• What you are asked to do
Your output should be the entries below, exact in every detail.

• Given data
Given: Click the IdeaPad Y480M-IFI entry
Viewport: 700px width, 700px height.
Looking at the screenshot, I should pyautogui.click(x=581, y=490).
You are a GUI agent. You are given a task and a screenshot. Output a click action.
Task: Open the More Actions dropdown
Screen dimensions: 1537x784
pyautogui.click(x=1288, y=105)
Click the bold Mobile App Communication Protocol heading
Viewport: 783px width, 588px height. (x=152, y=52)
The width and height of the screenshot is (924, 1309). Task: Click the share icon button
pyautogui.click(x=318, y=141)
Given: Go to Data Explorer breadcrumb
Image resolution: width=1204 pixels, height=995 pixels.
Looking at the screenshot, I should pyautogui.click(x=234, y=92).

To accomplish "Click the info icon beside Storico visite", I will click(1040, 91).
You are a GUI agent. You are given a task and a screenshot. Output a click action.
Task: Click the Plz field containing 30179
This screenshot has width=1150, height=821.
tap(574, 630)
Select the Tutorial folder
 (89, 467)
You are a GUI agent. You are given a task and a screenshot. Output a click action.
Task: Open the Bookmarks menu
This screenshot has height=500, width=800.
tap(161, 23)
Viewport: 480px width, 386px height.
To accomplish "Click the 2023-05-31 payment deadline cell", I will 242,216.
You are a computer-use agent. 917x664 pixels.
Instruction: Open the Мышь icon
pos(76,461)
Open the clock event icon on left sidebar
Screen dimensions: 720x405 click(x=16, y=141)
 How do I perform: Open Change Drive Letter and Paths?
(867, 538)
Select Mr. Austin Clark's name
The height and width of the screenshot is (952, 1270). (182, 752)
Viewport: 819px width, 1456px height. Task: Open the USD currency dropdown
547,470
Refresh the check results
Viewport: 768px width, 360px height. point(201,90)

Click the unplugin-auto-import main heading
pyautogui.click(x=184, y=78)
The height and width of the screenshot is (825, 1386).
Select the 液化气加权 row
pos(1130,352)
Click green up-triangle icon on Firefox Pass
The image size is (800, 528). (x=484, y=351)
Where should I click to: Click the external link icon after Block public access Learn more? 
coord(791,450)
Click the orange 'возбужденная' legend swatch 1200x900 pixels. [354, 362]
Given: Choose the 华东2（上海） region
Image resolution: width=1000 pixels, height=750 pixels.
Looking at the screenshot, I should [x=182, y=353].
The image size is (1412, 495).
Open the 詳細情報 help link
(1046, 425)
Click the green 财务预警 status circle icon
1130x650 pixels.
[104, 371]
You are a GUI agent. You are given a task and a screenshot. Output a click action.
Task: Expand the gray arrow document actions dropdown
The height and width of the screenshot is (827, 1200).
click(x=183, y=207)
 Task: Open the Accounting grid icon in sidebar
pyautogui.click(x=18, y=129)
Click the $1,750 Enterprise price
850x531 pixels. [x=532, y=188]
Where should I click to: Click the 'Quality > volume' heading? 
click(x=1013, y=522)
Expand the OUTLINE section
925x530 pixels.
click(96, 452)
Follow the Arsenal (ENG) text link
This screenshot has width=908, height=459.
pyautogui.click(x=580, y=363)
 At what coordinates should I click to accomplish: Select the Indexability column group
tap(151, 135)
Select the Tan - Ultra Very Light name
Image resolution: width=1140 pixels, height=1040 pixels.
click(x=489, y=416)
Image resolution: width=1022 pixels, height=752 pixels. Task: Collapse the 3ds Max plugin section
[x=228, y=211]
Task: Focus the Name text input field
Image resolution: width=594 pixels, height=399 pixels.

• Written response
Given: Click the IdeaPad Y480M-IFI entry
Viewport: 700px width, 700px height.
Looking at the screenshot, I should pyautogui.click(x=581, y=490).
You are a GUI agent. You are given a task and a screenshot. Output a click action.
Task: Open the More Actions dropdown
Screen dimensions: 1537x784
pyautogui.click(x=1288, y=105)
Click the bold Mobile App Communication Protocol heading
Viewport: 783px width, 588px height. (x=152, y=52)
The width and height of the screenshot is (924, 1309). Task: Click the share icon button
pyautogui.click(x=318, y=141)
Given: Go to Data Explorer breadcrumb
Image resolution: width=1204 pixels, height=995 pixels.
Looking at the screenshot, I should pyautogui.click(x=234, y=92).

To accomplish "Click the info icon beside Storico visite", I will click(1040, 91).
You are a GUI agent. You are given a task and a screenshot. Output a click action.
Task: Click the Plz field containing 30179
This screenshot has width=1150, height=821.
tap(574, 630)
Select the Tutorial folder
 (89, 467)
You are a GUI agent. You are given a task and a screenshot. Output a click action.
Task: Open the Bookmarks menu
This screenshot has height=500, width=800.
tap(161, 23)
Viewport: 480px width, 386px height.
To accomplish "Click the 2023-05-31 payment deadline cell", I will 242,216.
You are a computer-use agent. 917x664 pixels.
Instruction: Open the Мышь icon
pos(76,461)
Open the clock event icon on left sidebar
Screen dimensions: 720x405 click(x=16, y=141)
 How do I perform: Open Change Drive Letter and Paths?
(867, 538)
Select Mr. Austin Clark's name
The height and width of the screenshot is (952, 1270). (182, 752)
Viewport: 819px width, 1456px height. Task: Open the USD currency dropdown
547,470
Refresh the check results
Viewport: 768px width, 360px height. point(201,90)

Click the unplugin-auto-import main heading
pyautogui.click(x=184, y=78)
The height and width of the screenshot is (825, 1386).
Select the 液化气加权 row
pos(1130,352)
Click green up-triangle icon on Firefox Pass
The image size is (800, 528). (x=484, y=351)
Where should I click to: Click the external link icon after Block public access Learn more? 
coord(791,450)
Click the orange 'возбужденная' legend swatch 1200x900 pixels. [354, 362]
Given: Choose the 华东2（上海） region
Image resolution: width=1000 pixels, height=750 pixels.
Looking at the screenshot, I should [x=182, y=353].
The image size is (1412, 495).
Open the 詳細情報 help link
(1046, 425)
Click the green 财务预警 status circle icon
1130x650 pixels.
[104, 371]
You are a GUI agent. You are given a task and a screenshot. Output a click action.
Task: Expand the gray arrow document actions dropdown
The height and width of the screenshot is (827, 1200).
click(x=183, y=207)
 Task: Open the Accounting grid icon in sidebar
pyautogui.click(x=18, y=129)
Click the $1,750 Enterprise price
850x531 pixels. [x=532, y=188]
Where should I click to: Click the 'Quality > volume' heading? 
click(x=1013, y=522)
Expand the OUTLINE section
925x530 pixels.
click(96, 452)
Follow the Arsenal (ENG) text link
This screenshot has width=908, height=459.
pyautogui.click(x=580, y=363)
 At what coordinates should I click to accomplish: Select the Indexability column group
tap(151, 135)
Select the Tan - Ultra Very Light name
Image resolution: width=1140 pixels, height=1040 pixels.
click(x=489, y=416)
Image resolution: width=1022 pixels, height=752 pixels. Task: Collapse the 3ds Max plugin section
[x=228, y=211]
Task: Focus the Name text input field
Image resolution: width=594 pixels, height=399 pixels.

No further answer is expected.